Over the past few years, his age started to creep up on him. He had an issue with his gallbladder and had to go on medication, but that didn’t really seem to stop him from being the Pepé. He was always pretty chill, he wasn’t a “yippy” dog, despite being half chihuahua. He only barked to warn us that someone was there, or if he wanted to go outside. He was a great office dog, and just hung out with me whenever, wherever. He was super smart. Sometimes a little too smart. He was also always cautiously curious. He wasn’t the most social, preferring to watch more from the sides.

He definitely had his own personality, and didn’t necessarily follow the usual “dog” conventions. He also was tolerant to let me dress him up in silly outfits and reluctantly modeled for several projects and campaigns I worked on.

He even recently made the cover of a decor book where my home was featured in!

But alas, over the past year he started to have more trouble getting up the stairs, jumping into the bed required some little stairs to help, and his walking pace started to slow down etc… Unfortunately his medical issues apparently came to a head this past weekend when he suddenly got very sick. It was a bit unexpected, since he seemed pretty normal overall, but looking back, what I thought was initially him just being “weird”, was probably more likely that he was uncomfortable or not feeling well. It sucks how they can’t tell us how they’re feeling.

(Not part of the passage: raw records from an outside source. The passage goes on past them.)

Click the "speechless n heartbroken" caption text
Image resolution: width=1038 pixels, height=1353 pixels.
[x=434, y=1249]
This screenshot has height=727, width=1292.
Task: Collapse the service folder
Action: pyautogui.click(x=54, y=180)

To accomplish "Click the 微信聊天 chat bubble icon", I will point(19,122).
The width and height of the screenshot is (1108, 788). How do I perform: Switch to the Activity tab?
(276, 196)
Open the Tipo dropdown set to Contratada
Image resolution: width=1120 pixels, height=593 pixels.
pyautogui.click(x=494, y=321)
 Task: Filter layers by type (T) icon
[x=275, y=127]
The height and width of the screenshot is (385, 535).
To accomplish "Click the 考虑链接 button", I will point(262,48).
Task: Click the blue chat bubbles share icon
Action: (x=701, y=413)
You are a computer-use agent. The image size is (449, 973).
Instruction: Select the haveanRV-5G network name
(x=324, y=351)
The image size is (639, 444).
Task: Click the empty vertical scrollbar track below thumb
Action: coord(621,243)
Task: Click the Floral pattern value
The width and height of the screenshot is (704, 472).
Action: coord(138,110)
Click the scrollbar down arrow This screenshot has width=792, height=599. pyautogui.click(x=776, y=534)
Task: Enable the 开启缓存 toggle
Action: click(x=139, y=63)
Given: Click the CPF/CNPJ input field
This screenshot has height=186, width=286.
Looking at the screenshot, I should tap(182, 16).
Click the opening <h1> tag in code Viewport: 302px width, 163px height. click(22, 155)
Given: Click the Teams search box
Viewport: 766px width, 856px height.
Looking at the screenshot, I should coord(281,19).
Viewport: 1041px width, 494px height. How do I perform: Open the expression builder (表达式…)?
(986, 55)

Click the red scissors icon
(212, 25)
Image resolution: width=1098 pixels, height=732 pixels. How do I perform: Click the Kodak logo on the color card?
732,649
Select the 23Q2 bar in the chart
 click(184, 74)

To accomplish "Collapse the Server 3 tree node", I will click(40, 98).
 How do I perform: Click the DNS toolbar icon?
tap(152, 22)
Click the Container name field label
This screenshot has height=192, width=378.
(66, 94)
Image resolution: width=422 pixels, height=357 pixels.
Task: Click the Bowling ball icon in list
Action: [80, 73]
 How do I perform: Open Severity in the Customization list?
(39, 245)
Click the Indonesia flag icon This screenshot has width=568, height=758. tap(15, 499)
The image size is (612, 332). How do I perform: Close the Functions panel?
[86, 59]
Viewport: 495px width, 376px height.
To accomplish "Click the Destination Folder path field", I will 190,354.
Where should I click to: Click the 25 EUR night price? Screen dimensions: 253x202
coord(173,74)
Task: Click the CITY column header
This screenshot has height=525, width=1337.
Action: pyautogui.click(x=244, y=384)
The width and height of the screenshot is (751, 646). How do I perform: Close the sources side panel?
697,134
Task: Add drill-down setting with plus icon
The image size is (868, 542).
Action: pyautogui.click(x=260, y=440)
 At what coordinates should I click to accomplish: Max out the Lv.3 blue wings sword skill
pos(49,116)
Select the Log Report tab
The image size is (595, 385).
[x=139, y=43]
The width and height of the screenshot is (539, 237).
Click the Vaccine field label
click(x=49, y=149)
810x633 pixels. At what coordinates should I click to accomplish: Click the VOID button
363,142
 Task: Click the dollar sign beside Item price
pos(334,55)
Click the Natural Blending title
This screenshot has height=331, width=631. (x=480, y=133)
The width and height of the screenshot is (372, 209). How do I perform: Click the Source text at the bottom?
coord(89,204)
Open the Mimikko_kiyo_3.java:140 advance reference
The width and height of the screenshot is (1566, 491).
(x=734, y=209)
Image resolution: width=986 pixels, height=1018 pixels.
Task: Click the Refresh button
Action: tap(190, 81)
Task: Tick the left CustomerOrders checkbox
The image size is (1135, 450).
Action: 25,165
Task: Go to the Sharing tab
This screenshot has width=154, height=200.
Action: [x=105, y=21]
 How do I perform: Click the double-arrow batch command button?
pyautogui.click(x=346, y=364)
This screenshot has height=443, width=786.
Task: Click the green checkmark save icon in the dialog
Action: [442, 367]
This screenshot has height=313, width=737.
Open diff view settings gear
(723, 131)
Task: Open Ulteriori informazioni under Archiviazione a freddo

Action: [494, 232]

We rushed him to the emergency, and long story short, an ultrasound revealed he had a host of things going wrong internally. There was possibility of surgery, but it would have been very intensive (and expensive yikes) and the recovery would be very long and hard. He would need to then be on constant watch and just wouldn’t be able to be “himself” ever again. Honestly, I just didn’t think I could put him through it. He was already 15 and I don’t know how much “extra” time it would have given him. Probably the hardest decision I’ve ever had to make. Mentally I knew this day would come, but I guess you are never really prepared when it actually happens.

I am heartbroken. The house feels so weird now without his energy. But I’m also really grateful that he was in my life for so long. 15 years is a blessing, and I know he put a smile on everyone’s face that met him.

We can learn a lot from dogs. I know I have. Pepé would always stop and sniff a flower on his walk, or smell something on the concrete. Dogs live in the moment. It’s a good reminder that beautiful things worth “sniffing” are around you every day. Dogs also take a lot of naps. And that’s another good thing we could all probably do a bit more of.

Thank you for choosing me Pepé, and changing my life forever. I miss you and will never forget you.